* Provided records
::::::
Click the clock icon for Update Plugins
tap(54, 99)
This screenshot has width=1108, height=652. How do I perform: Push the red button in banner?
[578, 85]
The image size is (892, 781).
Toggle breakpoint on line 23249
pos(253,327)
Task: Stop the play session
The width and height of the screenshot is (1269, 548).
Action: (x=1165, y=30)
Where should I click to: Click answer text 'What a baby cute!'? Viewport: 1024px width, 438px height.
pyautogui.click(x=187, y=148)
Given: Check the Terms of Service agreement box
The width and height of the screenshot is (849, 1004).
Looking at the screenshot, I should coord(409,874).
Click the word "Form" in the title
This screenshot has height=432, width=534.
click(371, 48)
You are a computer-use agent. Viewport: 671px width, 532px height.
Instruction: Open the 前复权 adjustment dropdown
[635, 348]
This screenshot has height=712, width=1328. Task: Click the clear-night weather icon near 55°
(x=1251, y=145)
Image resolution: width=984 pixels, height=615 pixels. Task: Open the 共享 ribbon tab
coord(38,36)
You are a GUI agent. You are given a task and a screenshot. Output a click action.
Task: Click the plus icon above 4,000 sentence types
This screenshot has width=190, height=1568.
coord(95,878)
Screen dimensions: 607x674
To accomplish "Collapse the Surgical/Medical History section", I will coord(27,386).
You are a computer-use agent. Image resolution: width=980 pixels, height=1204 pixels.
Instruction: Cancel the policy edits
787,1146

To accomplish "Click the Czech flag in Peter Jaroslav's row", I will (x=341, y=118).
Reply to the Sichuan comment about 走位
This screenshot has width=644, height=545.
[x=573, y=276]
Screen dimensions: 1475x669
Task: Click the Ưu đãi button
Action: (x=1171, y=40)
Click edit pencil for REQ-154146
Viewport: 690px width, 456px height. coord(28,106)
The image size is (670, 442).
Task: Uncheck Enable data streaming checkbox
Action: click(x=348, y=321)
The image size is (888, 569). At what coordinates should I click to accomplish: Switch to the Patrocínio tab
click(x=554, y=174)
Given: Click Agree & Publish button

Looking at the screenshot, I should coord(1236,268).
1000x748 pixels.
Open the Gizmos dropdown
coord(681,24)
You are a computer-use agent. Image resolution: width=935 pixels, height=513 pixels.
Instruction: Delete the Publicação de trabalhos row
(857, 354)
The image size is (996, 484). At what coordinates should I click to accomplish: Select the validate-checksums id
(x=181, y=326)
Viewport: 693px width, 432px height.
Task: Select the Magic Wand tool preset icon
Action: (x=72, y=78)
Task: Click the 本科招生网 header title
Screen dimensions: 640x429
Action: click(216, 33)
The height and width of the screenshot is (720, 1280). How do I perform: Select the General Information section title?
::::::
* What the exercise asks
Exactly as written, give the records again.

* Worked solution
Click the clock icon for Update Plugins
tap(54, 99)
This screenshot has width=1108, height=652. How do I perform: Push the red button in banner?
[578, 85]
The image size is (892, 781).
Toggle breakpoint on line 23249
pos(253,327)
Task: Stop the play session
The width and height of the screenshot is (1269, 548).
Action: (x=1165, y=30)
Where should I click to: Click answer text 'What a baby cute!'? Viewport: 1024px width, 438px height.
pyautogui.click(x=187, y=148)
Given: Check the Terms of Service agreement box
The width and height of the screenshot is (849, 1004).
Looking at the screenshot, I should coord(409,874).
Click the word "Form" in the title
This screenshot has height=432, width=534.
click(371, 48)
You are a computer-use agent. Viewport: 671px width, 532px height.
Instruction: Open the 前复权 adjustment dropdown
[635, 348]
This screenshot has height=712, width=1328. Task: Click the clear-night weather icon near 55°
(x=1251, y=145)
Image resolution: width=984 pixels, height=615 pixels. Task: Open the 共享 ribbon tab
coord(38,36)
You are a GUI agent. You are given a task and a screenshot. Output a click action.
Task: Click the plus icon above 4,000 sentence types
This screenshot has width=190, height=1568.
coord(95,878)
Screen dimensions: 607x674
To accomplish "Collapse the Surgical/Medical History section", I will coord(27,386).
You are a computer-use agent. Image resolution: width=980 pixels, height=1204 pixels.
Instruction: Cancel the policy edits
787,1146

To accomplish "Click the Czech flag in Peter Jaroslav's row", I will (x=341, y=118).
Reply to the Sichuan comment about 走位
This screenshot has width=644, height=545.
[x=573, y=276]
Screen dimensions: 1475x669
Task: Click the Ưu đãi button
Action: (x=1171, y=40)
Click edit pencil for REQ-154146
Viewport: 690px width, 456px height. coord(28,106)
The image size is (670, 442).
Task: Uncheck Enable data streaming checkbox
Action: click(x=348, y=321)
The image size is (888, 569). At what coordinates should I click to accomplish: Switch to the Patrocínio tab
click(x=554, y=174)
Given: Click Agree & Publish button

Looking at the screenshot, I should coord(1236,268).
1000x748 pixels.
Open the Gizmos dropdown
coord(681,24)
You are a computer-use agent. Image resolution: width=935 pixels, height=513 pixels.
Instruction: Delete the Publicação de trabalhos row
(857, 354)
The image size is (996, 484). At what coordinates should I click to accomplish: Select the validate-checksums id
(x=181, y=326)
Viewport: 693px width, 432px height.
Task: Select the Magic Wand tool preset icon
Action: (x=72, y=78)
Task: Click the 本科招生网 header title
Screen dimensions: 640x429
Action: click(216, 33)
The height and width of the screenshot is (720, 1280). How do I perform: Select the General Information section title?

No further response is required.